MAJOR MICHAEL O’CONNOR.
It seems difficult to realize that only a year ago this summer such accounts as the following formed the subject-matter of every issue of the daily press:
“The little line of graves where the dead of the Ninth lie buried is lengthening. At one time we had four deaths in four days a death a day a ratio which promised then to hold out until better sanitary, feeding, and sleeping conditions prevailed. A change, however, has come about since then.
“One week ago to-day, about half an hour after midnight,Major O’Connor died. He had been quite low for several days. An isolated tent had been accorded him, and two Cuban nurses were hired to act as attendants.
“The corporal of the night detail had just posted his midnight relief when he saw the flaps of Major O’Connor’s tent break open and a Cuban nurse coming across the field in the moonlight. He surmised what had happened before the Cuban had told him. He immediately notified the commander of I company, of which the dead major had been a member when he joined the militia ten years ago.

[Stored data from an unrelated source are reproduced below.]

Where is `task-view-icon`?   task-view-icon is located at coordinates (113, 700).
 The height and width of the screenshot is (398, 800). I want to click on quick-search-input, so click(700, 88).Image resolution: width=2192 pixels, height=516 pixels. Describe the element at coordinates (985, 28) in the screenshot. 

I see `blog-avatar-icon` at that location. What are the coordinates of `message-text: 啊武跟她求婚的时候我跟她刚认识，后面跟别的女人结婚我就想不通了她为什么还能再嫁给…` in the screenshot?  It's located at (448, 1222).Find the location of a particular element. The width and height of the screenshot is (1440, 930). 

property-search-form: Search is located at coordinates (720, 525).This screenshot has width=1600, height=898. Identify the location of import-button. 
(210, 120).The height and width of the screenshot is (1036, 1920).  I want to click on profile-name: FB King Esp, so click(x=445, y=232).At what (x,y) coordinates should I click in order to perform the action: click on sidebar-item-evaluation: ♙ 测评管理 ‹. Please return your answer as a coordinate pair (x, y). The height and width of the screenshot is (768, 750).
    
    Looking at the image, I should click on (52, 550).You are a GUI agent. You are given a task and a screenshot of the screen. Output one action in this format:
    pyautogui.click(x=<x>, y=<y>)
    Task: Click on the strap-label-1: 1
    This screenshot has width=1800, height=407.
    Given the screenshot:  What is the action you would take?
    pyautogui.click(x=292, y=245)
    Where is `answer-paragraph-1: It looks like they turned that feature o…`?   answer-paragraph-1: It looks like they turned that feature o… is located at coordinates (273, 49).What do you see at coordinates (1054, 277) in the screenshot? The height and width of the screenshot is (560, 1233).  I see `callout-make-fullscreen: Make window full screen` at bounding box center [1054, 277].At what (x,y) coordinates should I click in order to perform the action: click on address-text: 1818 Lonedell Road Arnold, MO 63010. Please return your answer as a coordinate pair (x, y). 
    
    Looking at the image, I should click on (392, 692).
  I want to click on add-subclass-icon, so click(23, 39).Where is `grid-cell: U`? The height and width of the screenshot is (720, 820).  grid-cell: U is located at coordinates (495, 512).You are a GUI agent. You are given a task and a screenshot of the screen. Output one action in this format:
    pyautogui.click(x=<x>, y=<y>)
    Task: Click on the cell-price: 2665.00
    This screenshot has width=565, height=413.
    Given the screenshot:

“At once a detail of eight men was formed to dig the grave. It was two o’clock in the morning when we began our work, and reveille had been sounded by every regiment on the field when our task was done.
“Then we went back to the hospital and prepared the body for burial. We arranged Major O’Connor’s uniform about his body, placing with it all his private papers. There was one letter, evidently from home, which had come too late for his reading. Sealed and all we placed it with the others. We wrapped him in the gray woollen blanket of an enlisted man.
“In two relays of our men we carried his body, resting on a litter, across the hot field to the little hollow at the foot of the old hospital hill, where we had dug the grave. The major’s last resting-place came just within the shadow of a wide-spreading tree. Only five paces away was the grave of his brother officer, Major Grady.
“This was a burial even simpler in ceremony than Major Grady’s, though at the latter’s burial no taps were sounded, no volley was fired.
“Major O’Connor was very popular with the officers and with the rank and file of the regiment. The night before he died the writer was talking to him in his tent. He asked about the welfare of all mutual friends before he discussed his own case. He said that the nights seemed so long to him. The writer answered that it must seem so to a sick man, adding that this one was nearly over. ‘It is already almost dawn,’ the writer said. ‘Yes,’ he answered, after a moment’s silence; ‘my last dawn here, probably.’Brave Major Michael O’Connor was the idol of his battalion. Modest, spirited, and true, his death was a sad one. He had been indefatigable in his efforts for his men, often prowling about among the tents of his companies after taps, with a blanket thrown over his shoulders, seeing to the comfort and welfare of his command. His men naturally grew to love him.
He, too, fought against every feeling of sickness until finally compelled to give in. He died of the worst case of yellow fever known in the army. So dangerous was his condition that the poor fellow was not permitted to die in the hospital, but was removed to a tent by himself, and there left to his God. His was one of the most sorrowful deaths in the entire army.”
Major O’Connor was born in Boston, January 31, 1861. He attended the Boston schools, graduating from the Bigelow Grammar School in 1874, and from the English High School in 1877. After several years in trade he, in 1885, entered the Boston Dental School, taking a three years’ course in dentistry. He graduated in June, 1888.
About the time he left the dental college he joined the militia, taking a prominent part in forming Company I of the Ninth Regiment. He was soon elected adjutant, and not long afterwards became major in the regiment. He was greatly interested in its work, and labored indefatigably in its behalf. When the war broke out he was anxious to go to the front, notwithstanding his rapidly growing business. He realized the dangers of the war, but never having been ill, and being a strong, well-built man, an athlete, in fact, he did not mind them.